\r\n prevents further parsing; potential for substantial data loss

calmofthestorm commented 4 years ago

Found another weird case. Strange line endings prevent Orgize from parsing anything after them. If this occurs early in the org file, it can lead to substantial data loss.

fn main() {
    // According to the spec, this is two headlines.
    // org-element parses it as two headlines.
    // Per discussion on https://github.com/PoiScript/orgize/issues/19 I could understand parsing it as three headlines instead.
    // Orgize currently parses it as 1 headline, which is clearly wrong.
    let org = orgize::Org::parse("* \n*\r\n* \n");
    let headline_count = org.headlines().count();
    println!("Orgize parsed {} headlines.", headline_count);
    assert!(headline_count == 2 || headline_count == 3);

    // Orgize seems unable to parse any further headlines after that one.
    let org = orgize::Org::parse("* \n*\r\n* A\n* B\n* C\n* D\n* E\n* F\n* G\n* H\n* I\n* J\n* K\n");
    let headline_count = org.headlines().count();
    println!("Orgize parsed {} headlines.", headline_count);
    assert!(headline_count == 12 || headline_count == 13);

    // If written out, this causes data loss.
    let mut fd = iobuffer::IoBuffer::new();
    let mut s = String::default();
    org.write_org(&mut fd).unwrap();
    fd.read_to_string(&mut s).unwrap();

    // Output: After parse -> emit: "* \n"
    println!("After parse -> emit: {:?}", &s);
}

calmofthestorm commented 4 years ago

I found the problem, but I'm not sure how to fix it. parse_headline takes one headline, and then continues to take lines until it encounters a headline not below its level. parse_headline_level will return that the "*\n" is a headline of level 1, so it won't be absorbed into the previous headline's body. But when we then go to parse that headline, there are remaining characters on the line, and so it is not recognized as a headline.
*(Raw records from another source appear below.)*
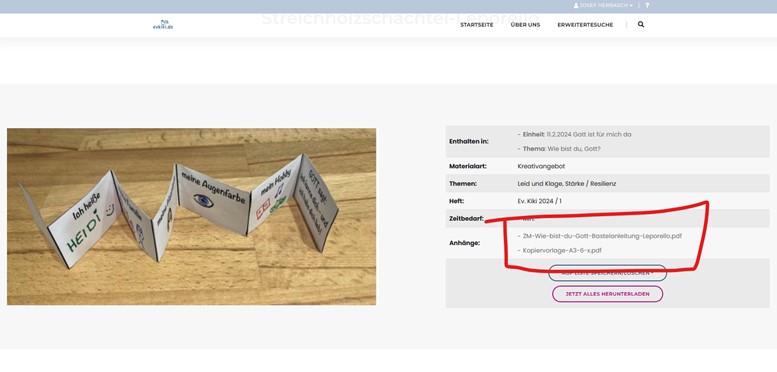Open the Erweitertesuche menu item
This screenshot has width=777, height=372.
point(585,25)
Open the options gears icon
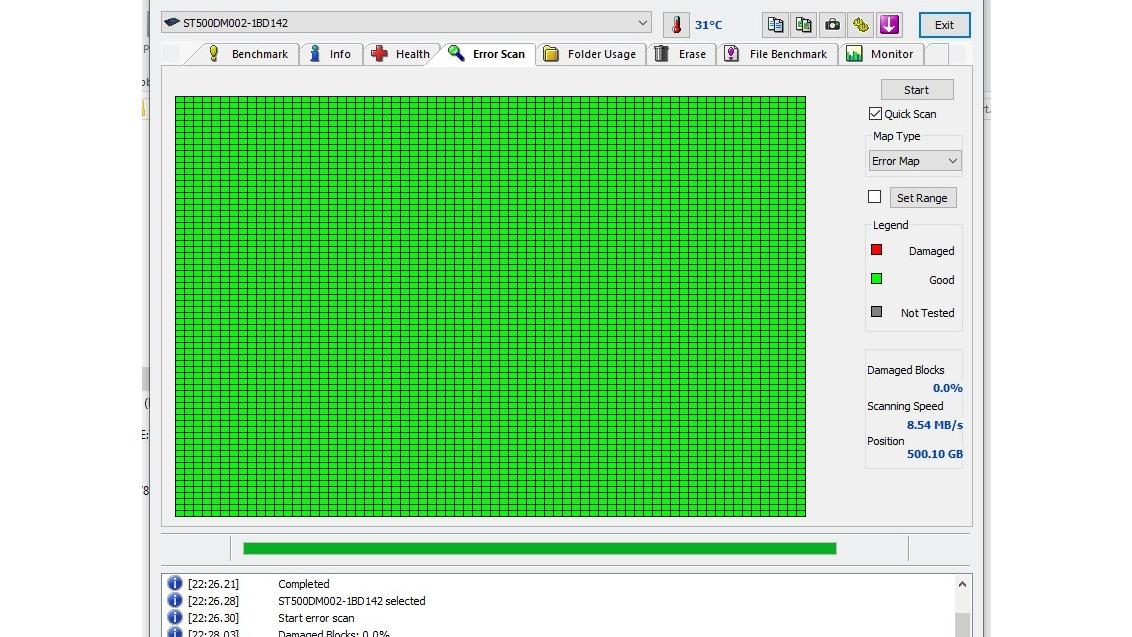1132x637 pixels. [x=861, y=25]
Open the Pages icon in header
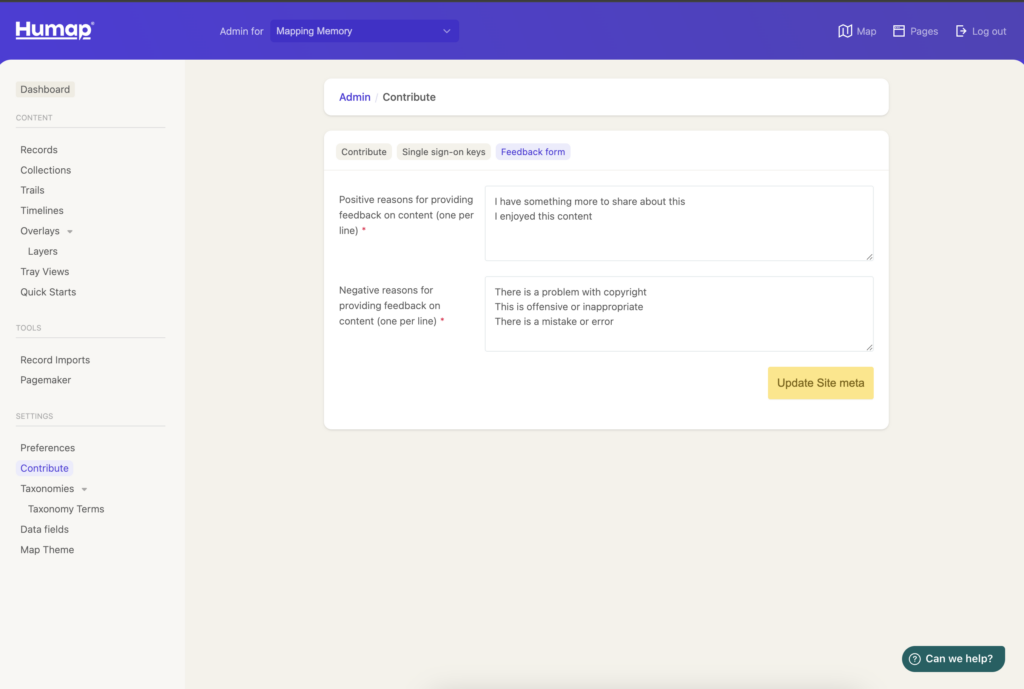This screenshot has height=689, width=1024. (899, 31)
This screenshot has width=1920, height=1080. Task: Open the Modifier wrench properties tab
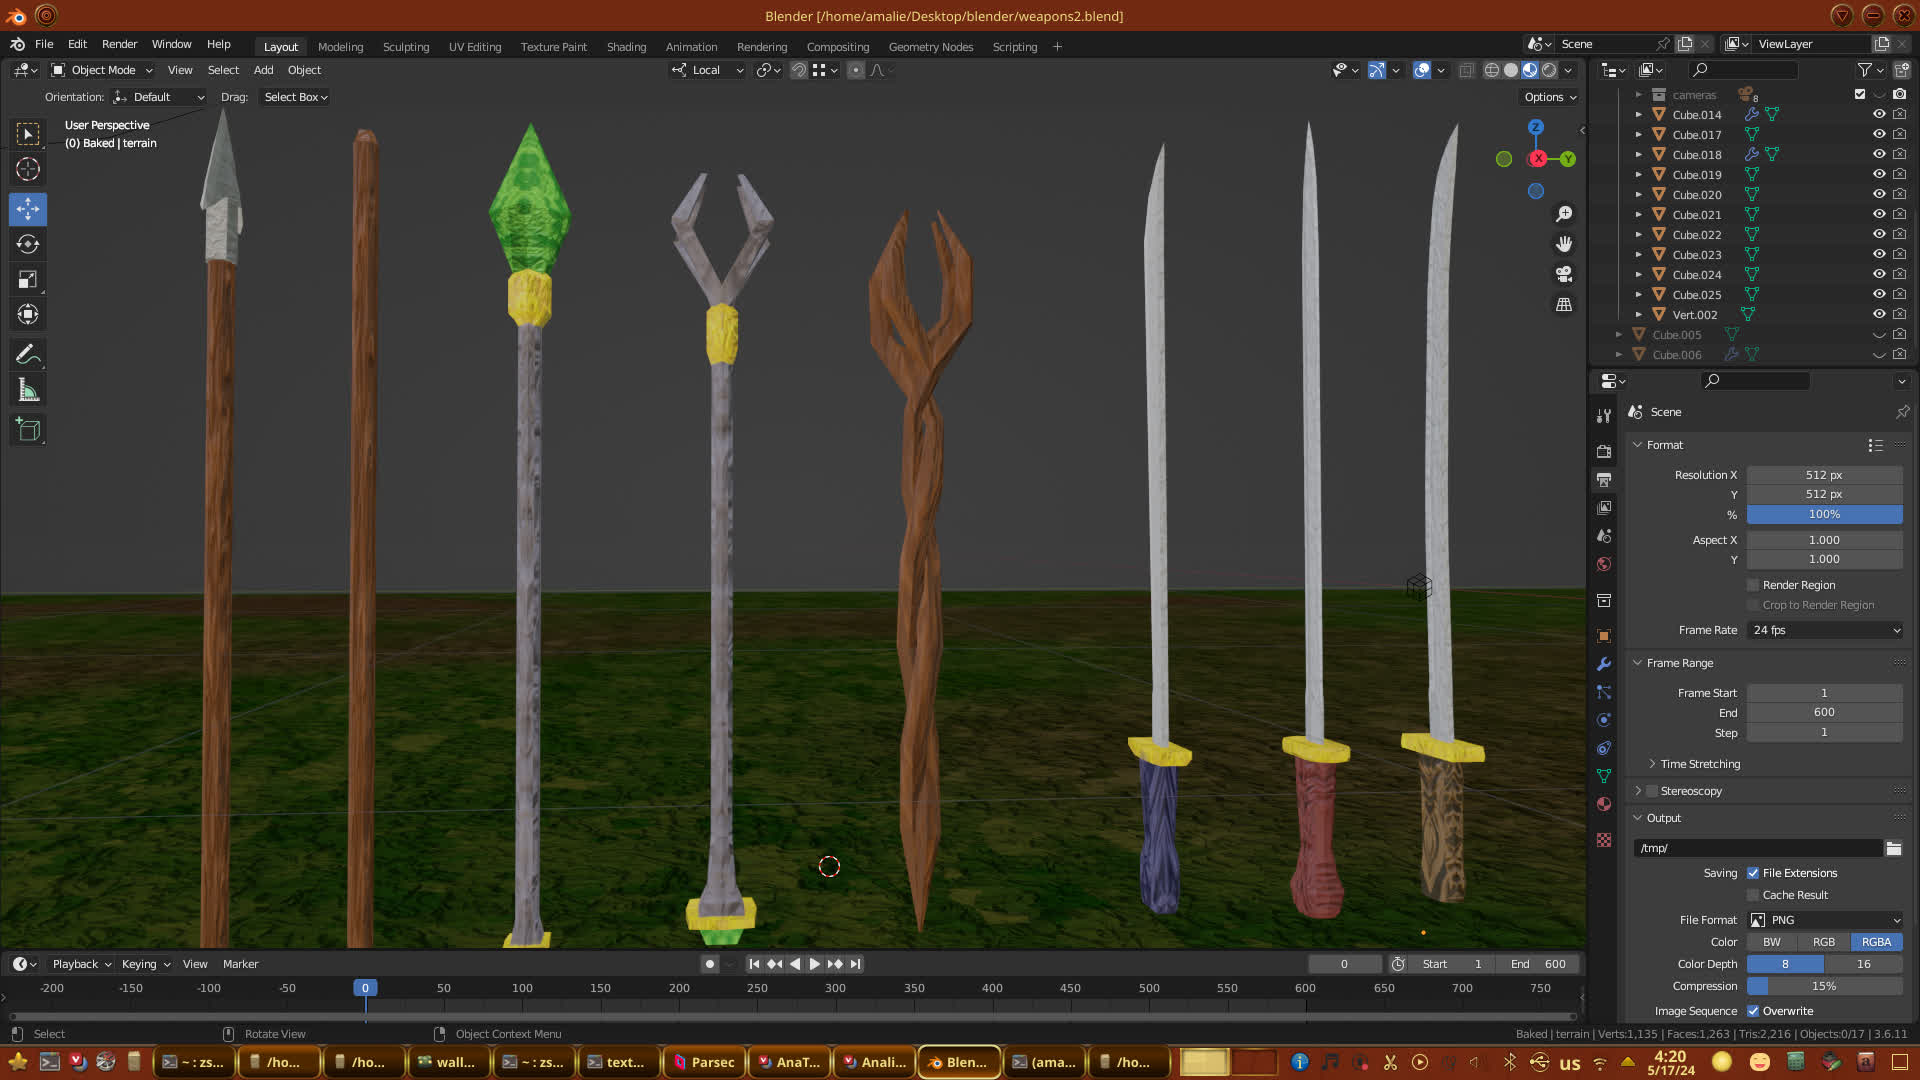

Thus, it is interpreted as not part of the body when building the previous, yet not a new headline when building the next.

Do you remember why this is operating line by line like this instead of using nom to handle headline parsing? Is it a performance issue? This seems like it could have many edge cases that would be tricky to get right. If it's hard to parse recursively with nom, it would be possible to parse the document into flat headlines in one pass and then build the recursive tree structure after the fact.

I did come up with some more interesting cases that should be considered for a solution here. I'm not confident with the assertions I chose, as many of these could be interpreted a few ways.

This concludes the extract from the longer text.